Many American states have some kind of law requiring parental notification for underage women wanting an abortion. The point of these laws is to enable proper communication between parents and children on this topic, that parents are not kept in ignorance of their daughter undergoing a (supposedly) dangerous medical procedure. Some girls however can’t tell their parents even they required to by law and those girls end up in the courts getting a waiver. But who are those girls?

Harriet J. has the answer, based on her own experience dealing with them. Ranked from most often to least often, these are girls who:

  1. have dads missing in action
  2. or a dead parent
  3. or parents opposed to the abortion
  4. or who don’t have an ID
  5. or who have been raped
  6. or who have been raped and don’t (want to) know it
  7. or who come from an abusive family
  8. or who cannot let their parents know as they would not be able to deal with it
  9. or who are in some kind of legal wasteland

And she also knows who these girls are not:

The girl who just whimsically doesn’t want her parents to know grows up to be the woman who just whimsically gets an abortion, all nail-biting and hair-twirling and “Gosh! I didn’t realize my baby has fingernails WHAT.”

And the upshot is:

So, there you go. Girls who can’t tell their parents about their abortions? After you pass a parental notification law, they still can’t tell their parents. Girls who can tell their parents? After you pass a parental notification law, they still tell their parents, unless they fall into an ill-defined legal loophole – then they tell their parents but still have to come get a bypass. A parental notification law accomplishes two things: 1) it takes the girls who can’t tell their parents and penalizes them for not being able to tell their parents and, 2) it takes a portion of the girls who can tell their parents and makes them go through the process anyway.

But of course, as Harriet J. and her commenters are fully aware of, the overt reasons why these laws are passed are horseshit. The real reason is to a) make it that much more difficult to get an abortion, b) make it easier to shut down abortion clinics for “breaking the law” and c) perhaps most important, punish these girls for having sex in the first place.
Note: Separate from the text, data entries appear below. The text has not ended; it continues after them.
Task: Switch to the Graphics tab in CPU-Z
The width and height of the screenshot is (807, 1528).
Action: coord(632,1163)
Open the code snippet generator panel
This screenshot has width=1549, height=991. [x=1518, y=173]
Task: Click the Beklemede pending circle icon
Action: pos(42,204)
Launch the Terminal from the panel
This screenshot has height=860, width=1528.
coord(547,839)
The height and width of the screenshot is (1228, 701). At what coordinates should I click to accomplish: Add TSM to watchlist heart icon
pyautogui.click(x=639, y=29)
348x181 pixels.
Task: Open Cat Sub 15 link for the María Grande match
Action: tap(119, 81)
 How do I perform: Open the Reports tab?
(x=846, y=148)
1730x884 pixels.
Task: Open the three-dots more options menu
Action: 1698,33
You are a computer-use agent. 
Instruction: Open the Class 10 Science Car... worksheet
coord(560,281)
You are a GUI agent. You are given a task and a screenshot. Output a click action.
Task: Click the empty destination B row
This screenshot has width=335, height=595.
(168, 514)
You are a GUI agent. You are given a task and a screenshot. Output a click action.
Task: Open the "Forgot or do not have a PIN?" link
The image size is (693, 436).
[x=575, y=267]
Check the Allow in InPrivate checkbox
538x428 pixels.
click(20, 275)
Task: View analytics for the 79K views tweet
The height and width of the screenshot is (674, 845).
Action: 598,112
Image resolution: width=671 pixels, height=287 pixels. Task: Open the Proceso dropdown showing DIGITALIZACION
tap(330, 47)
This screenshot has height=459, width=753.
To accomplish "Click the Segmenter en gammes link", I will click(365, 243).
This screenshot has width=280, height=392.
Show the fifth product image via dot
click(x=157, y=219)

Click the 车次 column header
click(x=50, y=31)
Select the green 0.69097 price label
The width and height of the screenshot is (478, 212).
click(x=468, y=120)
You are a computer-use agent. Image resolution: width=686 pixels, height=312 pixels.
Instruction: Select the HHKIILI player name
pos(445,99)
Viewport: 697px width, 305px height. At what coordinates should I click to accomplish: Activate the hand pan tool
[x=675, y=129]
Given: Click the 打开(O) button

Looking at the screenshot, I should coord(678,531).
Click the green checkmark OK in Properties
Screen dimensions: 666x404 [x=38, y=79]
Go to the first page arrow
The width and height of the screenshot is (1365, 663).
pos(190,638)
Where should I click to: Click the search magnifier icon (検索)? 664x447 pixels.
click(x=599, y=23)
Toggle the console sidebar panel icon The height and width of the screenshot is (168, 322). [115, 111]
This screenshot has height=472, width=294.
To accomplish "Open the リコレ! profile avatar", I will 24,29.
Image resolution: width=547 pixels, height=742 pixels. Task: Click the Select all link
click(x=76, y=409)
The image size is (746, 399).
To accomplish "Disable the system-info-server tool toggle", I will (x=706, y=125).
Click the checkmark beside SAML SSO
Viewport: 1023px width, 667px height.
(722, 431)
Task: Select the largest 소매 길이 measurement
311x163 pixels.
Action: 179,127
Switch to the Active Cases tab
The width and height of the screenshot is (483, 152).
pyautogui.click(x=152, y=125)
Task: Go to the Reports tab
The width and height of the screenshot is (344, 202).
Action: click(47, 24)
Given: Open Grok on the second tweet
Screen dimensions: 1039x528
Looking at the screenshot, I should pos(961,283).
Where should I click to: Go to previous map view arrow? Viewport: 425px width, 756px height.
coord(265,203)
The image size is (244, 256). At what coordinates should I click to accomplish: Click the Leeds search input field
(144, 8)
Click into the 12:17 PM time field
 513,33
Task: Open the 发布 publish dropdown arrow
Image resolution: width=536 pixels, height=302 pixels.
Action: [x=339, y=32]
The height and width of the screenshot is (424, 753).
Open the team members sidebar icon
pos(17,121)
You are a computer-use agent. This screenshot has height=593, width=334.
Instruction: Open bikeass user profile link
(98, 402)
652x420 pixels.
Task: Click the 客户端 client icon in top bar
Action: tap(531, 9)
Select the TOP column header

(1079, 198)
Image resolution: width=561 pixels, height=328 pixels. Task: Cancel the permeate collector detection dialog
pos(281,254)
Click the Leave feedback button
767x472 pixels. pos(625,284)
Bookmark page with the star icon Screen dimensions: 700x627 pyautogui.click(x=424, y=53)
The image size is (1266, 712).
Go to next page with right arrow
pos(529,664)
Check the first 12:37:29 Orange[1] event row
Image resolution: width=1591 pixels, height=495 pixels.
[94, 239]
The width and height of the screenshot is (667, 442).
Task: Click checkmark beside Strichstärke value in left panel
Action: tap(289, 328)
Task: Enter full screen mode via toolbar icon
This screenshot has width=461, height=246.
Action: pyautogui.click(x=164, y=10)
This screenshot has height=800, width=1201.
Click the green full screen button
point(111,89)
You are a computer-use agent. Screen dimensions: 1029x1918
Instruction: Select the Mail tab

It’s the last impulse that makes abortion and sexual politics so frustrating in the US, as this is something that you can’t reason people out of, as it’s not a position they have reached through reason.

So I Lied, So Sue Me

I know I said I’d do nothing else on Palin but I just came across this post at Cornell Professor Michael Dorf’s personal blog.

While decrying the GOP’s vetting procedure Dorf makes a point I’ve not seen anywhere else – the massive disconnect between evangelist Palin’s professed anti-abortionism and her having amniocentesis while pregnant herself:

….one acquires the information available through an amniocentesis only at the small but real risk of terminating the pregnancy. This is why younger women are generally not offered an amniocentesis at all — the risk of miscarriage is too great to justify the procedure. For a person in a higher-risk category (an older woman, for example) who either will or might terminate a pregnancy on the basis of a positive result, this risk might be worth taking. But for a person who will not abort no matter what the result is, it would not appear to be. This makes me think that, at least for the moment that she decided to have an amniocentesis, Sarah Palin considered having an abortion.